Thanks for trying to help out here https is really the only thing stopping me here. If I can’t get this working I will likely have to look at another device.


#74

I’ve got the glowfish Particle client sort-of working. I pointed it at https://api.particle.io/v1 and it returned some plausible text. I pointed it at a server at home that is https however the certificate is signed by me rather than a CA. It connected for a few times before crashing (SOS) but connects occasionally so on that basis I reckon it’s ignoring the certificate checks. If that’s the case then you may want to look at setting diagnostics rather than trying to add extra root certs, which might be ignored.

I’ve since had a look through the code, which I think was a bundle that I downloaded from github. httpsclient-particle.h sets ALLOW_ANON_CONNECTIONS to 1, which seems to be a way of ignoring cert errors and in httpsclient-particle.cpp NULL is passed as the expected name for a match against CN. I can’t be 100% certain from a brief look but it looks to be the case.

Try setting USE_CRYPTO_TRACE in cryptoConfig.h as it gives a little bit more handshake diagnostics. USE_SSL_HANDSHAKE_MSG_TRACE and USE_SSL_INFORMATIONAL_TRACE looked promising but didn’t help me much when I tried them.

If you are accessing your own server then Wireshark is always a good bet for seeing what’s going over the network and is always my favoured tool.


#76

pardon for my Question, but how do you include in your code the certificate one gained for the https server that will be accessed? This is unclear to me. If anyone would have an example or can point me out in the right direction, it would be greatly appreciated.


#77

I’m still working on it so will post here if I have any success.

One thing I am not seeing as many of the Serial.println outputs as I would have expected from the HTTPS library.

I even went so far as to hardcoding true for the if statements

My Code - http://pastebin.com/i5Y1KPQW
HTTPS Library - http://pastebin.com/1FQPfJ7Z

All I see is this on the output is this

Serial Output - http://pastebin.com/3zZ4tHGk

but with all the Serial.println statements in the library thought I should be seeing a lot more.


#78

I don’t know. I’ve not spent much time looking at glowfish.

It looks to me like it might be ALL_RSA_CAS.h that store the CA root certificates but I’ve not had time to prove or disprove that. At the moment I am not convinced that the software is validating against the CA certificates.
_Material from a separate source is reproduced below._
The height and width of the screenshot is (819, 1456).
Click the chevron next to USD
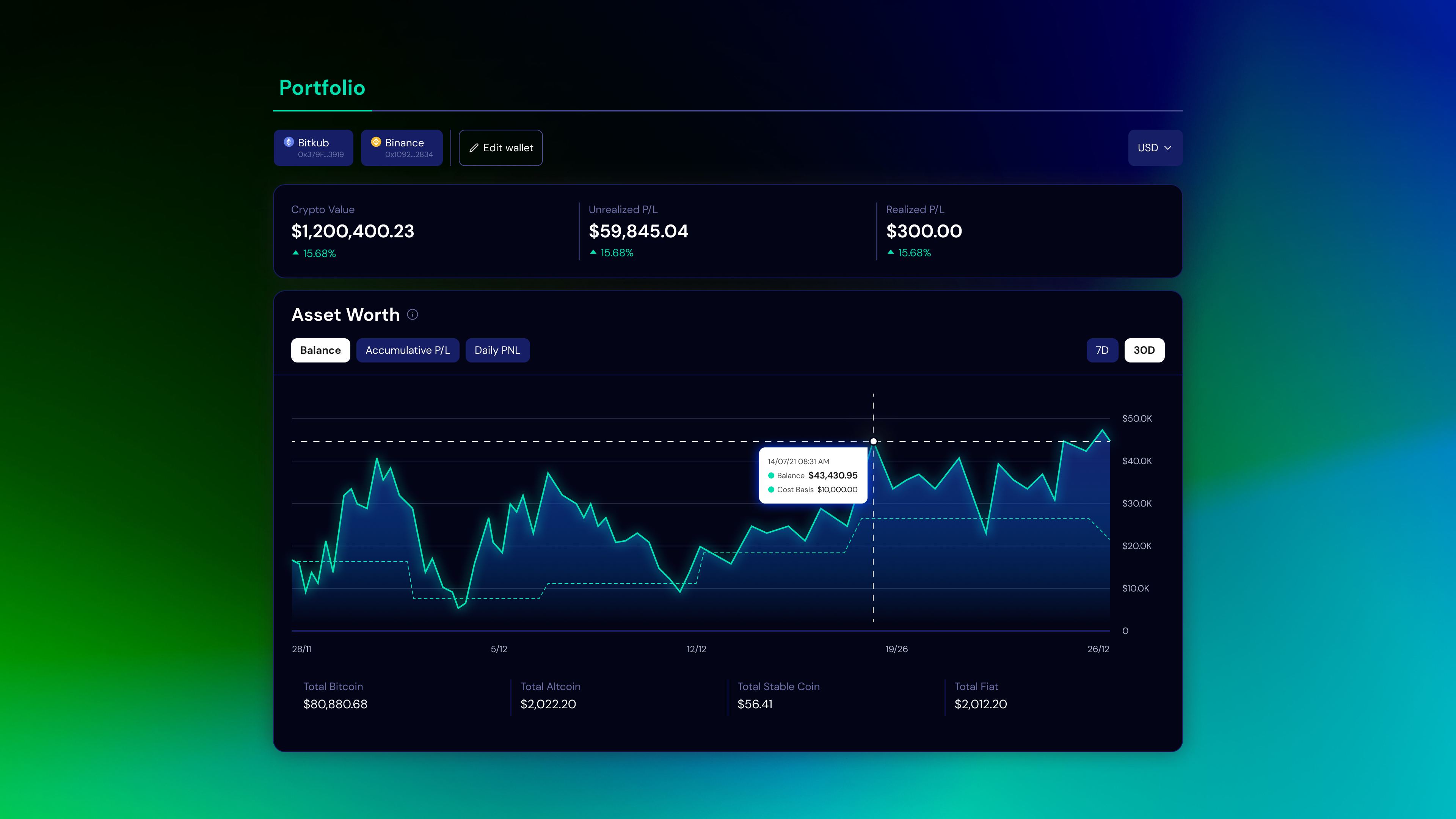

If you want to use glowfish then I think you first need to get one of the examples working and then experiment with the settings and the CA files to see which settings cause it to fail the verification checks.


#79

Just wanted to chime in on this - I solved my AWS issues by using Adafruit’s WICED Feather hardware for my prototyping. This is based on the same P0 chip, but has a completely different firmware. I now have a client that connects to AWS IoT cloud and posts data perfectly. I’m seeing response times of 30-35ms, so this certainly isn’t shabby.

I really wish that the Particle team could get this working though as I really want to use their ecosystem with OTA & firmware updates. Maybe they could look at the Adafruit code and find some inspiration there? https://github.com/adafruit/Adafruit_WICED_Arduino/


#80

Agreed. I’ve been prototyping on their hardware for some commercial applications but without https it is no deal with my clients. As another poster pointed out in another thread there are some good other devices out there that are capable that sadly are the better option.


#81

Looking on the Adafruit website it lists a Feather device (product id 3056) that appears to do HTTPS but it’s a lot more expensive ($35 vs £19) than the Photon - is that the one you are using?